Job:
From the material below, pick out every line that contains the word "coordinates" and copy each of those lines in full.

Records shown:

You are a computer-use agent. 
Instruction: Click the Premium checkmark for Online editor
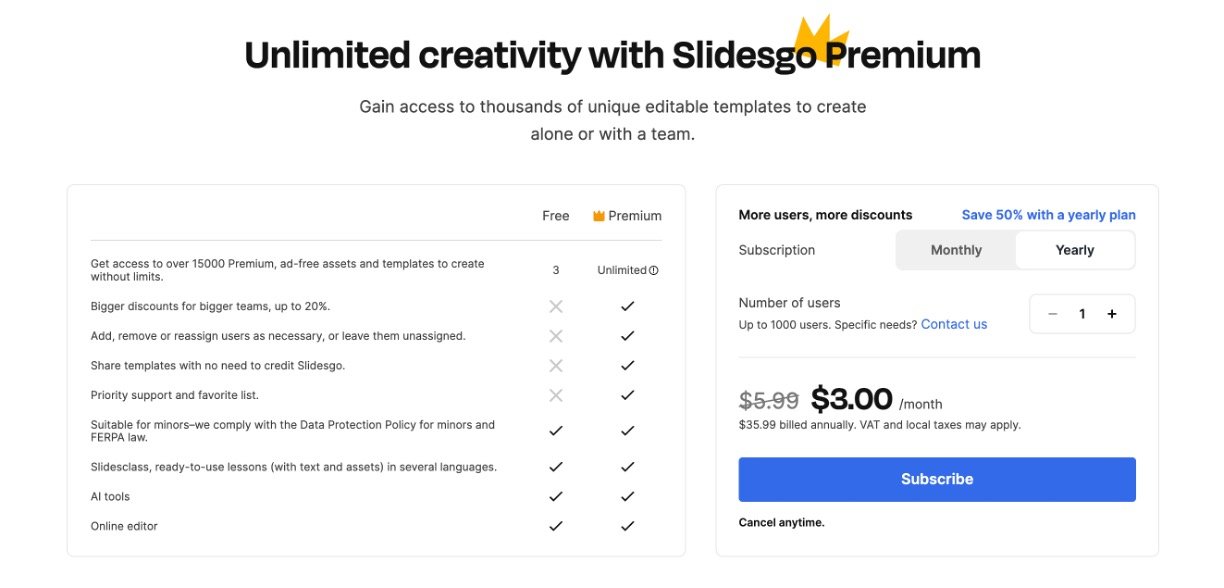click(627, 526)
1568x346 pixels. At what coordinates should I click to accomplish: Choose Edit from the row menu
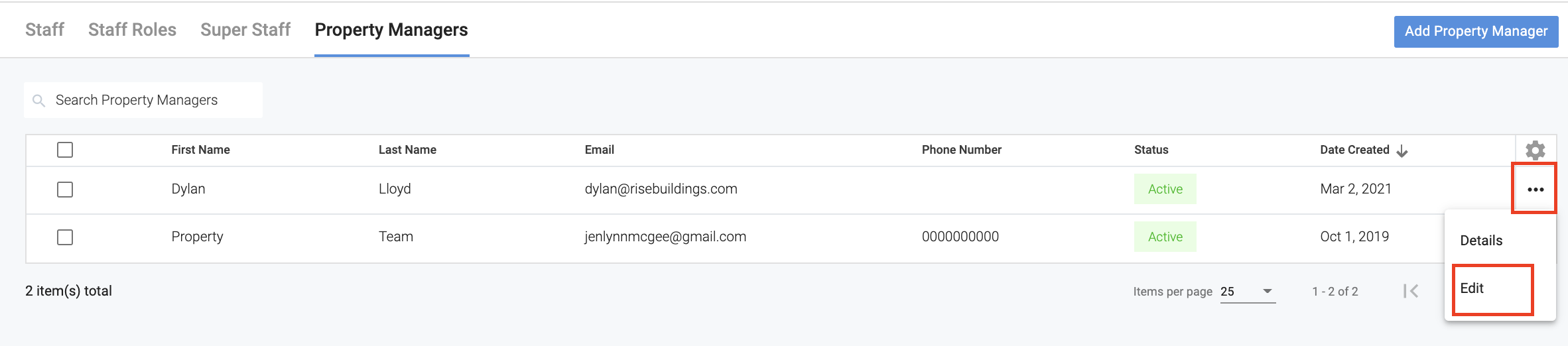tap(1472, 288)
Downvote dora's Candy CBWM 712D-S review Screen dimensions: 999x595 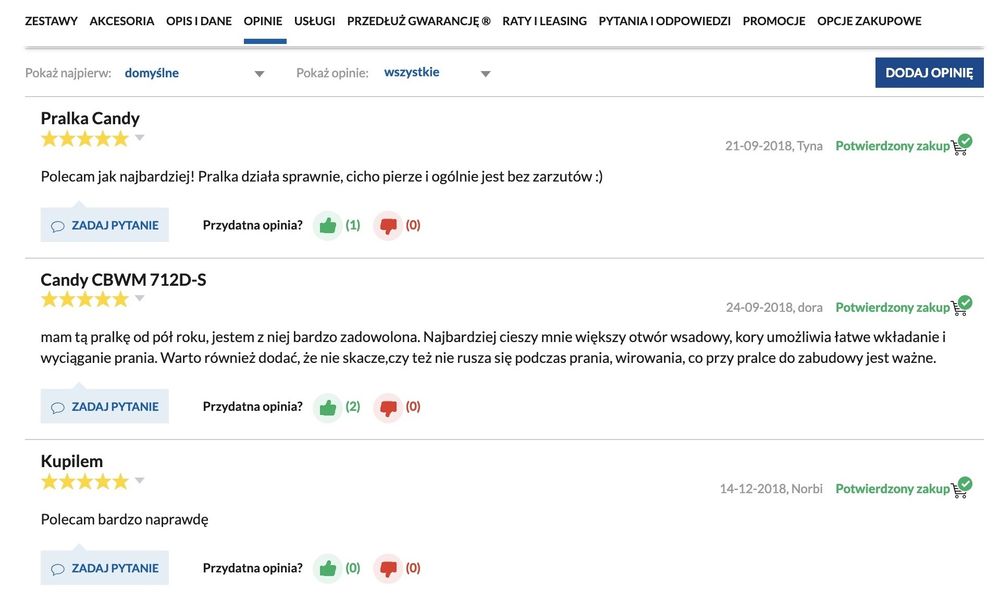(387, 407)
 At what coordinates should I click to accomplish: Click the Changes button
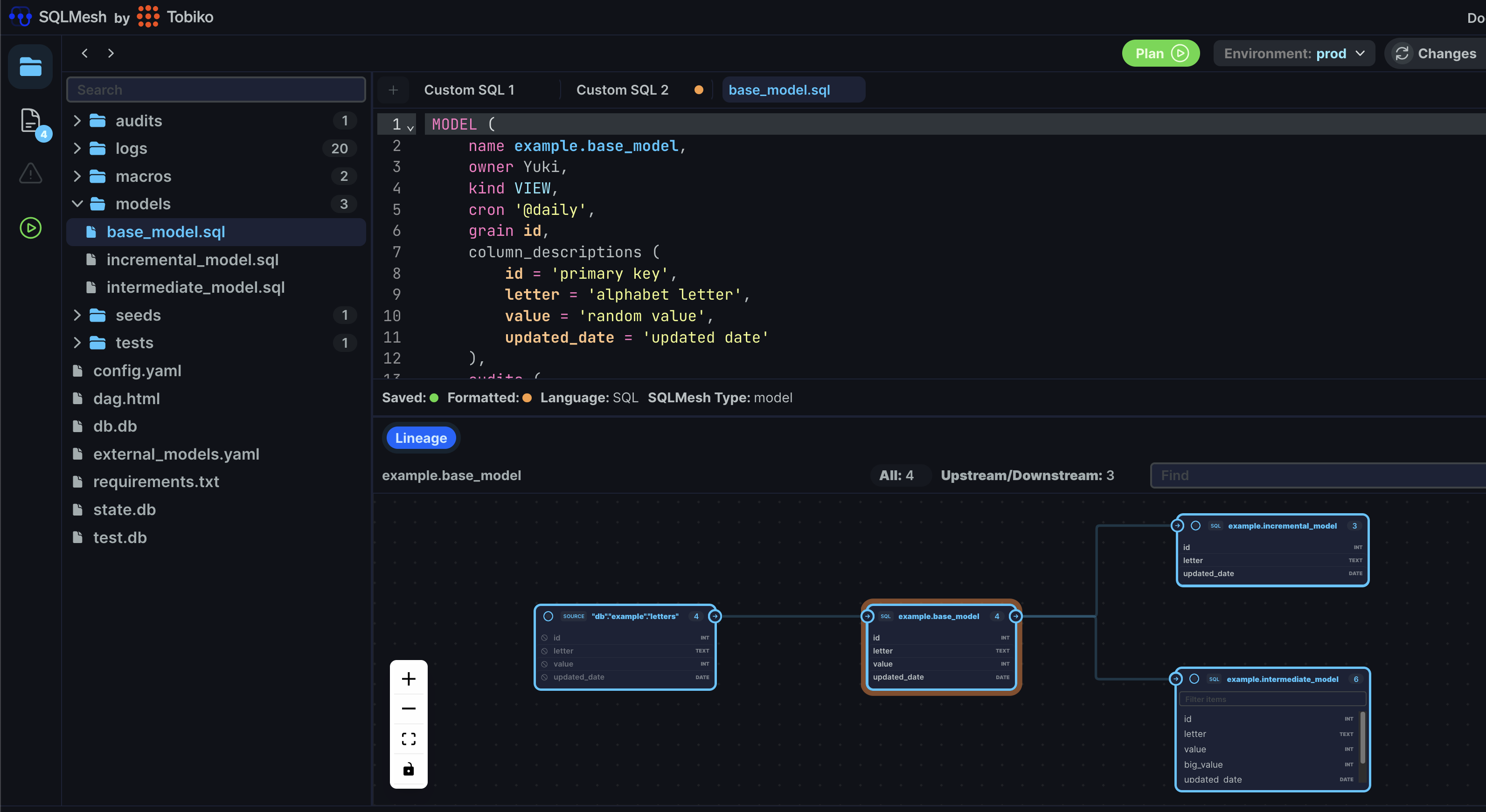(x=1437, y=53)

Answer to the task:
1568x346 pixels. At what coordinates should I click to accomplish: Choose Edit from the row menu
 At what coordinates should I click to accomplish: Click the Changes button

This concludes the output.